Mucho se critica –y con razón– la ausencia de acciones y políticas sociales efectivas en las favelas “pacificadas”. Hasta el secretario de Seguridad de Río de Janeiro, el comisario de la Policía Federal José Mariano Beltrame, dijo y redijo que mientras no se establezcan programas sociales y sanitarios en las favelas “pacificadas”, o sea, liberadas del yugo armado del narcotráfico, no habrá alternativa viable para los miles de habitantes de esas áreas de conflicto. Porque el tráfico sigue, ahora en plan hormiguita y sin los bandos armados imponiendo el orden, pero sigue. Dejó de demandar mano de obra, dejó de ser una alternativa de trabajo para los adolescentes.
En el caso de las favelas “pacificadas”, de lo que nadie parece haberse percatado es de que había otro problema: ¿qué hacer con los sobrevivientes, los abandonados por el tráfico?
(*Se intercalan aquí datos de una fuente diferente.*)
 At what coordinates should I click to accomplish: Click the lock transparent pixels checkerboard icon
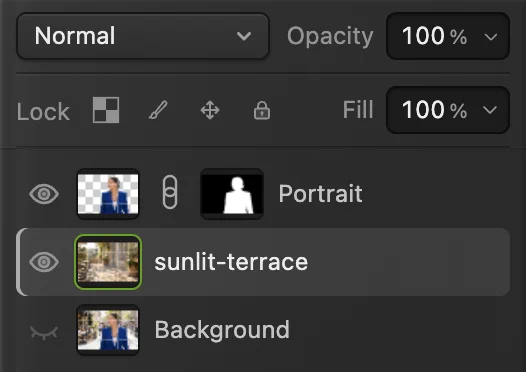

Existen datos fiables de la situación. Pese a la muy floja actuación del Estado (cuando no omisión absoluta), agentes sociales se movilizaron en varias de las favelas “pacificadas” y lograron el apoyo de varias empresas privadas, que aceptaron abrir plazas de trabajo para los abandonados del tráfico, los periféricos. Al mismo tiempo aumentó considerablemente la oferta de cursos de capacitación profesional, que deberían atender precisamente a esos jóvenes. Y, para sorpresa de todos, los interesados han sido poquísimos. Con la “pacificación” de las favelas tomadas por la policía el comercio local creció rápidamente. Hay nuevos salones de belleza, hay pizzerías, hay servicios de despacho y nuevas pequeñas tiendas. Y, en algunos casos, falta mano de obra: buena parte de los jóvenes desempleados se presentó y fue contratada, muchos otros prefieren o parecen preferir quedarse al margen.
Un estudio realizado por el Instituto de Estudios del Trabajo y de la Sociedad indica que en nueve de las favelas “pacificadas” existen por lo menos 3800 jóvenes de entre 15 y 24 años que no estudian ni trabajan. Y más: no tienen, declaradamente, el más mínimo interés en estudiar o trabajar. ¿Perspectiva de futuro? Ninguna. La inmensa mayoría (82 por ciento) de ellos viene de familias desestructuradas, o por abandono del padre o por alcoholismo del padre o la madre, o por adicción a alguna droga. Un agente social definió, en ese estudio, el cuadro de esos jóvenes: han vivido en la periferia del narcotráfico y no les preocupa nada que no sea el presente. De futuro, ni pensar. Han pasado la infancia y la primera juventud conviviendo cotidianamente con el crimen. No tienen otra idea de vida que no sea la del enfrentamiento con la ley y el odio implacable dirigido (y recibido) a la policía. No se sienten beneficiados, para nada, con la “pacificación” de las favelas donde viven.